Abstract 198: Molecular genetic characterization of primary breast cancer via clinical next-generation sequencing

Abstract

Abstract Targeting appropriate driver genes is crucial in cancer precision medicine. To find oncogenic drivers, targeted next-generation sequencing is becoming widely used in the clinical field. Using targeted next-generation sequencing, we aimed to detect targetable genetic alterations and characterize mutational profiles of breast cancer. We analyzed breast cancer biopsy specimens using customized 50-gene panel. In total, 196 patients of primary operable breast cancer patients were selected from single institution in South Korea. Among the 196 patients, 22 kinds of genes were significantly mutated or amplified. They comprised 161 nonsynonymous missense mutations, 54 frameshift mutations, 29 missense mutations and 5 small indels; 64 gene amplifications and 2 deletions.
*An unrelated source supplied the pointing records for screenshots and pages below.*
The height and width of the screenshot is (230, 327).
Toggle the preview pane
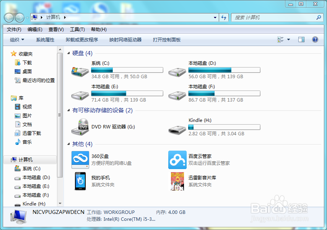tap(301, 39)
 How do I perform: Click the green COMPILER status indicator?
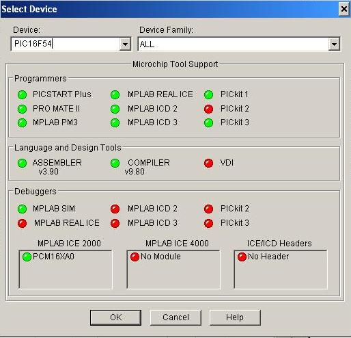click(x=115, y=163)
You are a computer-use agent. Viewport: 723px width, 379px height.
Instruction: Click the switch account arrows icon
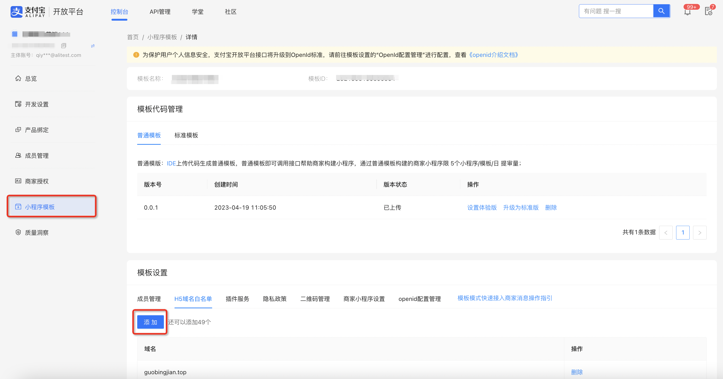point(93,46)
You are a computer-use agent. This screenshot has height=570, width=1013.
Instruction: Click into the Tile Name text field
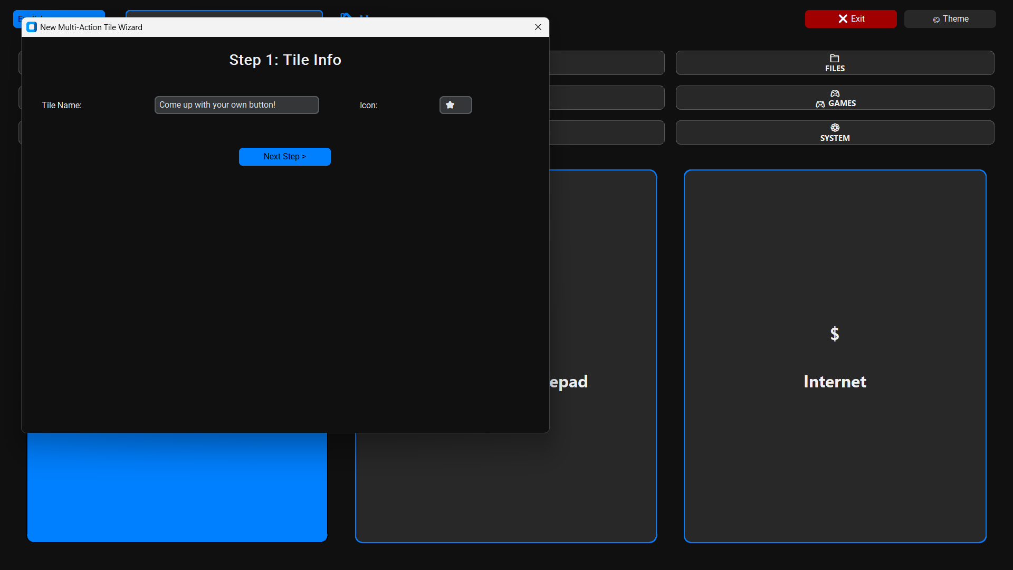236,105
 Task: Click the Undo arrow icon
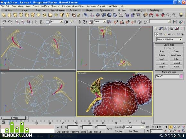pos(4,22)
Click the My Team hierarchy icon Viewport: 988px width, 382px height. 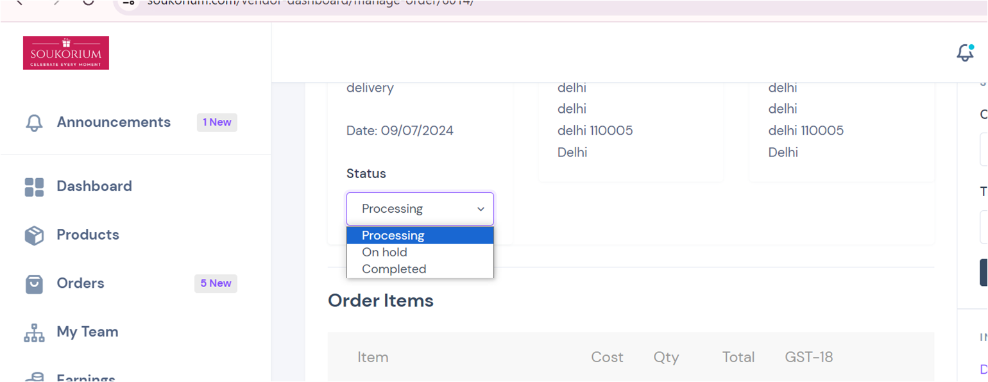(34, 333)
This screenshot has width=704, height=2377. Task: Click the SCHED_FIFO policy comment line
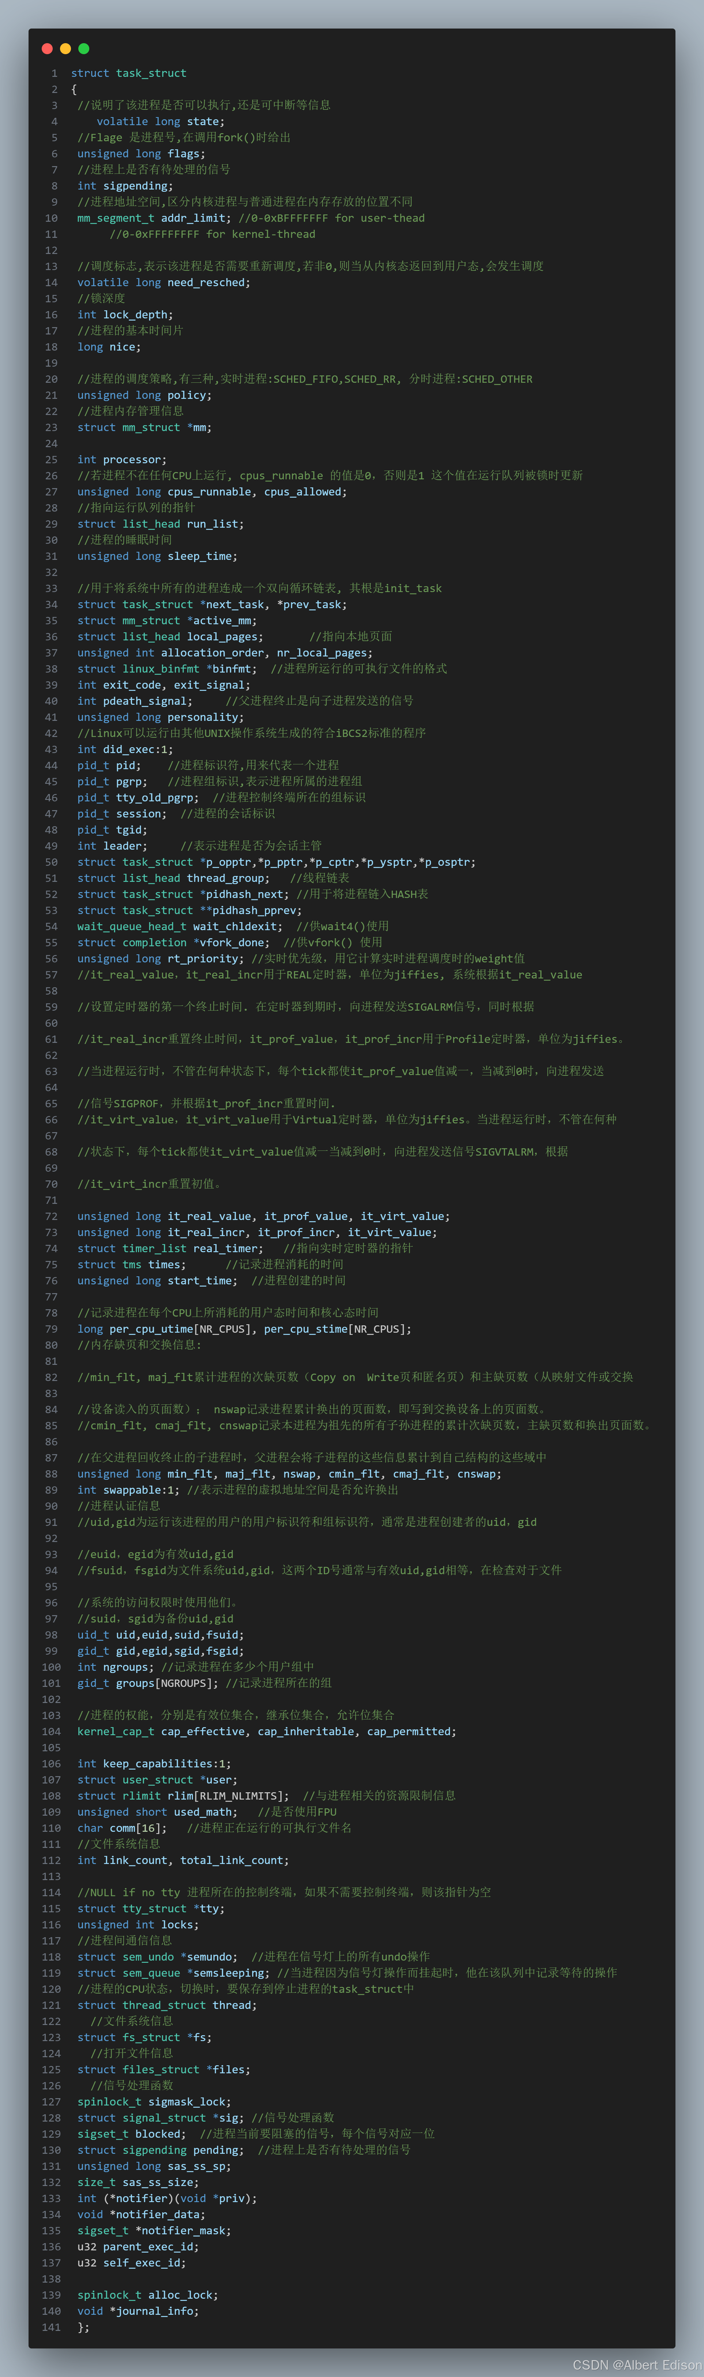click(x=304, y=379)
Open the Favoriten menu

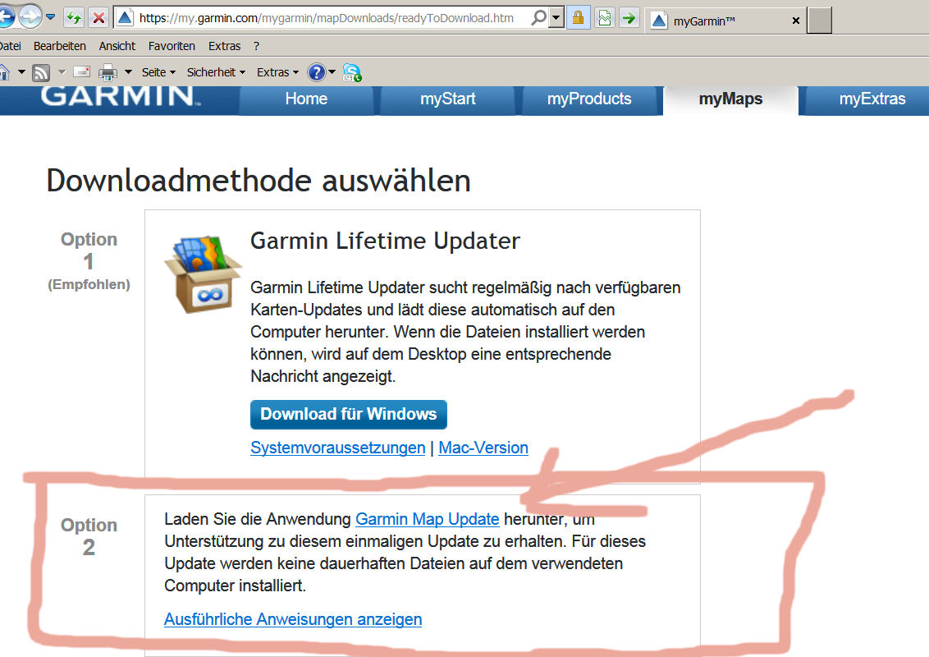(172, 46)

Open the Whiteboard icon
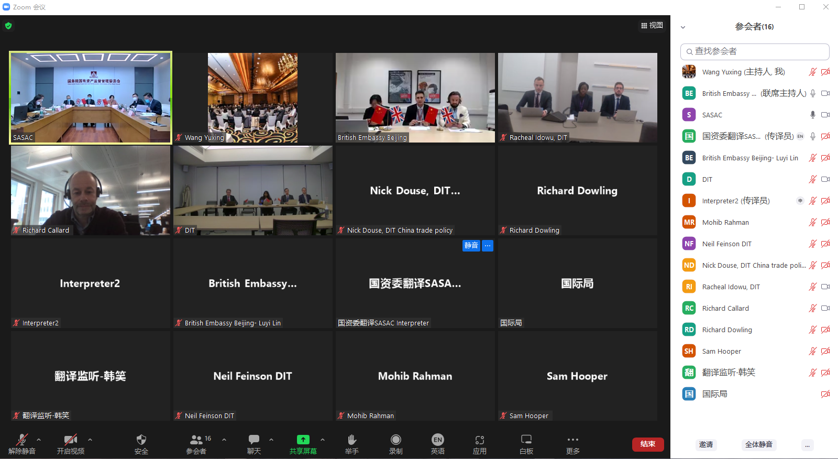526,440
The most frequently mutated gene was PIK3CA (n=81/196; 41.3%), followed by TP53 (n=62; 31.6%), AKT1 (n=21; 10.7%), GATA3 (n=17; 8.7%) and PTEN (n=14; 7.1%). The most frequently amplified gene was ERBB2 (n=25/196; 12.8%), followed by FGFR1 (n=11; 5.6%), MYC (n=9; 4.6%), FGFR2 (n=3; 1.5%) and FGFR3 (n=3; 1.5%). Targeted next-generation sequencing can be readily performed in daily clinical practice. The most commonly found targetable genetic alterations were mutations of PI3K/AKT/mTOR pathway genes and FGFR family gene amplifications. Despite the limited number of available targeted agents, our study shows the feasible application of precision medicine in breast cancer. Citation Format: Jung Ho Park, Seung Yeon Ko, Sang Hwa Kim, Ho Young Kim, Sung Hoon Ko, Lee Su Kim. Molecular genetic characterization of primary breast cancer via clinical next-generation sequencing [abstract]. In: Proceedings of the Annual Meeting of the American Association for Cancer Research 2020; 2020 Apr 27-28 and Jun 22-24. Philadelphia (PA): AACR; Cancer Res 2020;80(16 Suppl):Abstract nr 198.